Au début des années’90, ankh a commencé à faire du graffiti sur les murs de Grenoble sa ville natale blottie aux pieds des Alpes.

C’est ce mode d’expression qui l’a conduit sur les bancs d’une école graphique : Ecole Supérieur d’Art Appliqué à Troyes.

Fort de techniques plus institutionnelles et rempli de combustible créatif, il a graduellement transposé son travail pictural et graphique vers la peinture, sans jamais rompre le lien avec le graffiti, culture qui a motivé sa progression.

En 1999 il intègre le collectif d’artistes GM (GentlMen) et en 2001 le collectif parisien 9e Concept ce qui sera un vrai moteur dans sa progression artistique.

Aussi a l’aise avec le graphisme, l’illustration et la peinture,  il utilise tous ces médiums pour représenter une poésie en mouvement.

À la fois réalistes et illustratives voir surréalistes ces compositions sont nourries de cette poésie, et de naïveté intuitive.

Il s’inspire de la vie de tous les jours, du cinéma (les films d’auteurs), de la bande dessinée pour ses codes graphiques, de la peinture du XVIIIe siècle, de la musique électro et ethnique pour l’accompagner dans son processus de création, et principalement des femmes, dont il retranscrit sur ses toiles la douceur et la grâce à travers ses formes et ses volutes. Il travaille tout en finesse comme s’il sculptait avec de la peinture.

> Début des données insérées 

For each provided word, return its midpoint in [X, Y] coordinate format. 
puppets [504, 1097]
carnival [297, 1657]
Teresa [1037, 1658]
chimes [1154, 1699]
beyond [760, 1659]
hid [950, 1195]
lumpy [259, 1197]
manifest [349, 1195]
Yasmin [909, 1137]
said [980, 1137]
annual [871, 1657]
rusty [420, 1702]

Il aime inviter le spectateur à pénétrer et à s’égarer dans son univers insolite, onirique et fantasque, tout en laissant libre cours à son imaginaire.

Il fait du graphisme et de l’art  pour inspirer aux gens quelque chose de différent, de positif, l’étincelle d’un langage universel, une graine de vie.

Ankh est un artiste singulier dont la présence vous met à l’aise. Il a quelque chose de calme et relaxant, toujours attentif et a l’écoute. Ces mots le décriraient assez bien : un sourire chaleureux.